Las Viviendas de Protección Oficial (VPO) son aquellas que están promocionadas por la Administración Pública. Este tipo de viviendas pueden ser construidas por la propia administración (promoción pública) o por personas físicas o jurídicas (promoción privada).
Las principales características de las viviendas de protección oficial son las siguientes:
La superficie máxima del piso será de 90 metros cuadrados y l comprador tiene la obligación de usarla como domicilio habitual y permanente.
Si queremos venderla no podemos fijar un precio libremente, sino que durante el régimen de protección oficial (de 20 a 30 años según comunidades) sólo podremos venderla al precio tasado por la administración. Posteriormente, podrán venderse a un precio no estipulado por la Administración Pública.

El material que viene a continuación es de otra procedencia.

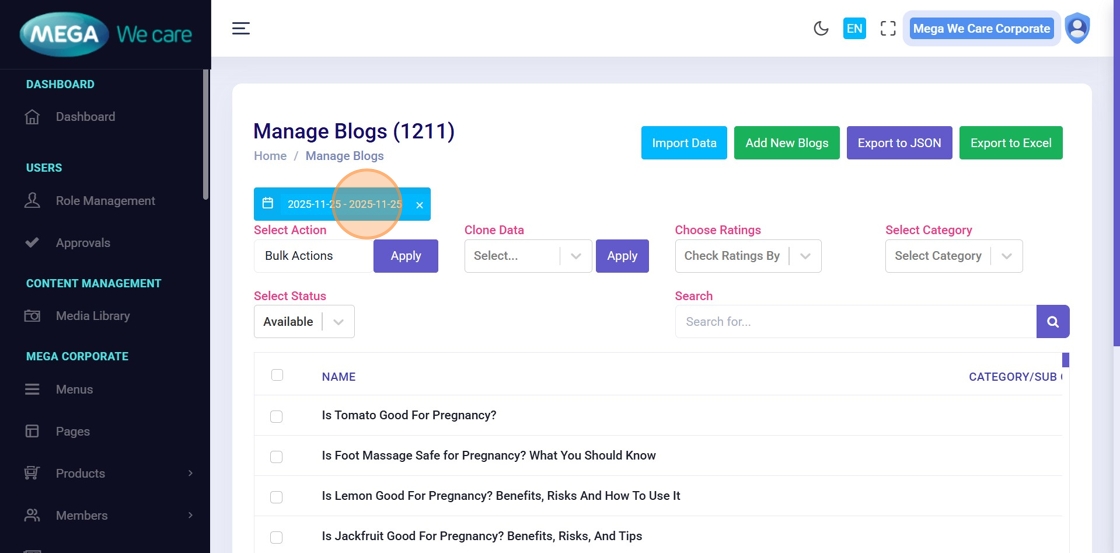Screen dimensions: 1120x553
Task: Click the fullscreen expand icon
Action: tap(888, 28)
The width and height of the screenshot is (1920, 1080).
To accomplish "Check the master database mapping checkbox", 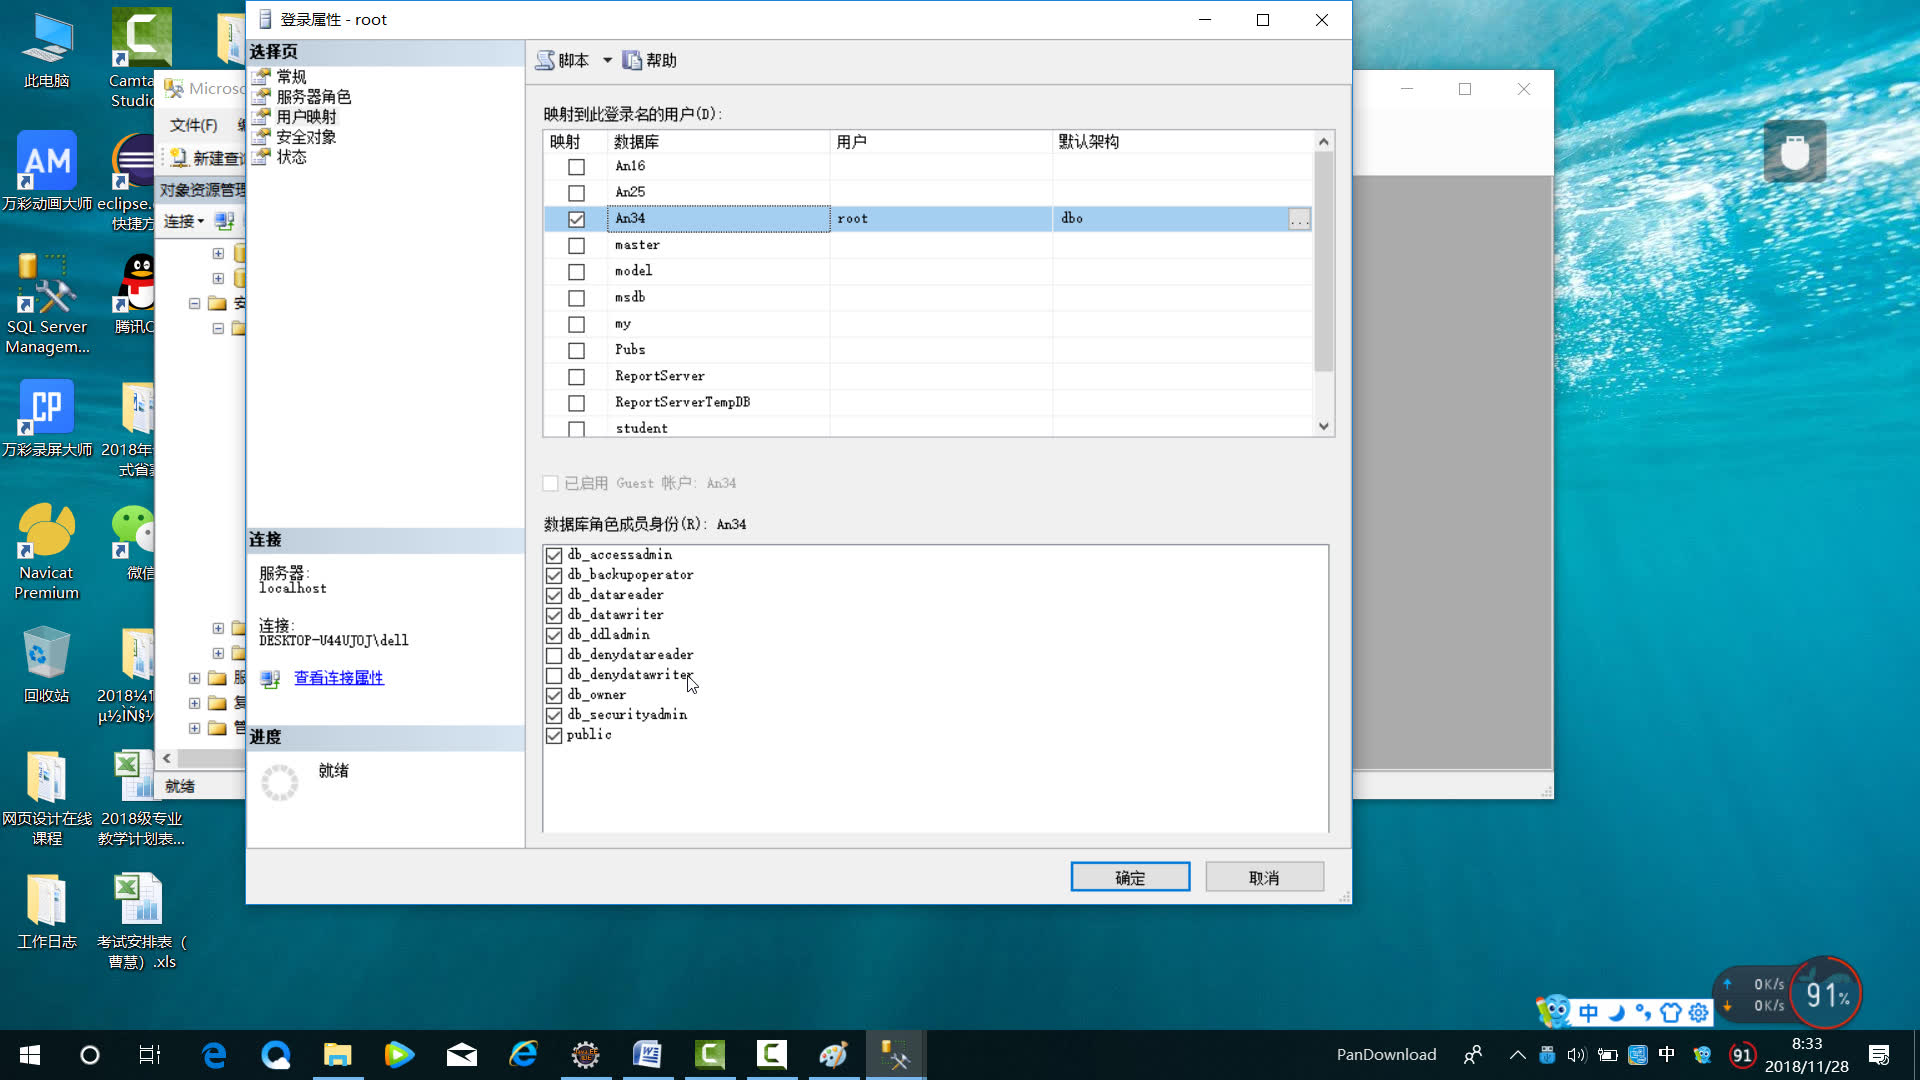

Las viviendas VPO se dividen en viviendas de régimen general (destinadas a personas con un salario medio-bajo), viviendas de régimen especial (destinadas a personas con una renta muy baja) y de régimen concertado (destinadas a personas con una renta media). La renta anual que una familia puede tener para poder optar a una VPO es de entre 9.000 y 33.000 euros, dependiendo de cada comunidad autónoma.
Las convocatorias para la adquisición de estas viviendas corren a cargo de las Comunidades Autónomas. Para acceder a éstas, deberemos cumplimentar unas instancias que encontraremos en los organismos autonómicos. En esta convocatoria estarán fijados los requisitos estipulados para poder optar a las viviendas.
Tras seleccionar a las personas que cumplen los requisitos, se realiza la asignación de los pisos. El método más utilizado para esta asignación es el sorteo, que se realiza en público y ante un notario.